"A few boats are on the lake."
Translation:Quelques bateaux sont sur le lac.
That would be "there are boats on the lake". Which is close, but not quite the same thing.
Your sentence is "there are boats on the lake". The English word "some" is not really the equivalent of "des", even though Duo may have drummed that into you in early lessons. "Des" is simply the plural of "un/une"; there is no real counterpart for that in English.

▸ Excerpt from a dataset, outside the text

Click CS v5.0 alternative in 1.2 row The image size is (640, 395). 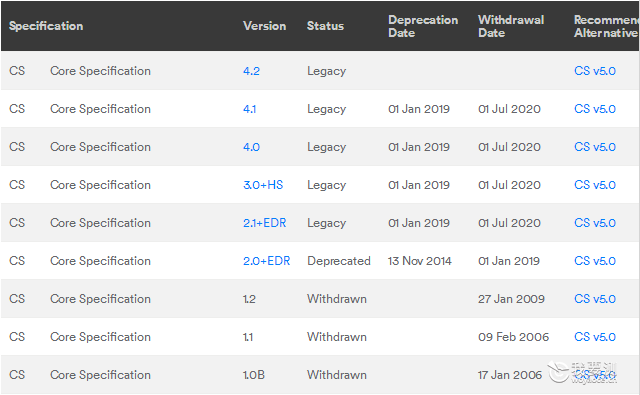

The English "some" is usually taken to mean "a few" and this sentence is an example of that. "A few boats" = quelques bateaux.
They say, un peu de doesn't work very well with countable nouns.
I think peu de means few as in "they are few in number" with the sense "there is an insufficiency". So if you used it in this sentence the sense would be closer to "there aren't many boats on the lake". Whereas here the sense is the more neutral "there are some boats on the lake."
Another sentence used "au lac" instead of "sur le lac". Are these interchangeable? Or maybe there is a rule?
"Au lac" (at the lake) could mean the boats are on the shore, rather than on the lake itself. "Sur le lac" is unambiguous.
The first suggested translation for "a few" was "quelques-uns", yet it was marked wrong ... ?
"Quelques-uns" only works if you're referring back to something you've already mentioned - it really means "a few of them." In English you can omit "of them," so it becomes simply "a few." The "uns" functions as a pointer like "them."
So you could say "des bateaux? Il y en a quelques-uns" for "boats? There are a few," but "il y a quelques bateaux" for "there are a few boats."